[Alıştırma Bilgileri] Aşağıdaki satırlardan, "Given: Open the Grounded 2 game card" ifadesini içeren satırla başlayıp satırların sonuna kadar uzanan bölümü, her iki uç da dahil olmak üzere aynen çıkarın. Resimleri cevaba koymayın.

(Ekran görüntüleri ve sayfalar için işaretleme kayıtları)
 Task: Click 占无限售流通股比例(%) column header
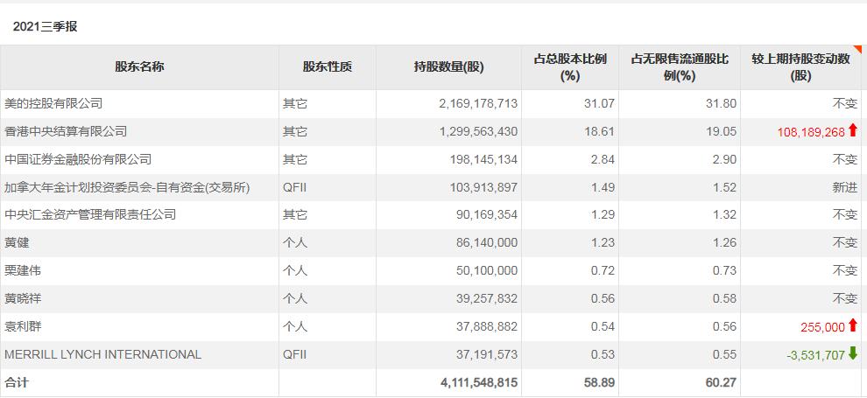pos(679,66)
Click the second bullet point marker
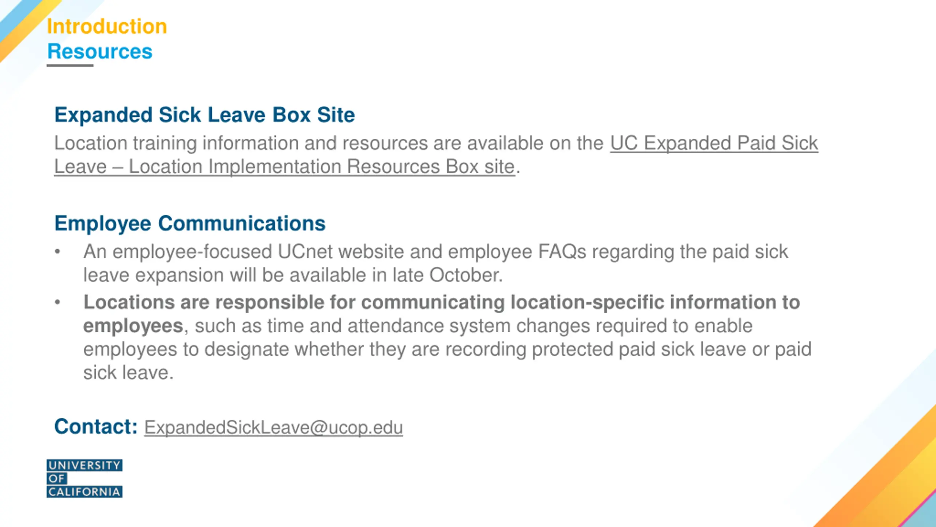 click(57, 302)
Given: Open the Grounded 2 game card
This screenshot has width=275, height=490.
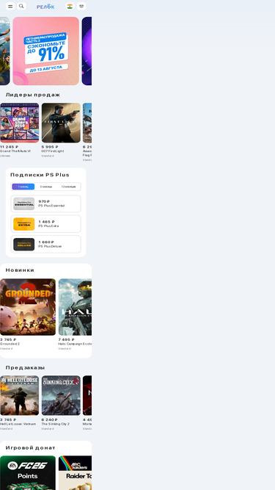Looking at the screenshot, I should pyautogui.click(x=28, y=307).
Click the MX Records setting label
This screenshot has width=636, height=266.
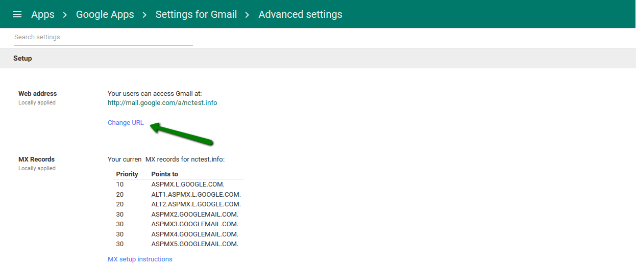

[Problemin Yanıtı]
Given: Open the Grounded 2 game card
This screenshot has width=275, height=490.
Looking at the screenshot, I should pyautogui.click(x=28, y=307).
Click the MX Records setting label
This screenshot has width=636, height=266.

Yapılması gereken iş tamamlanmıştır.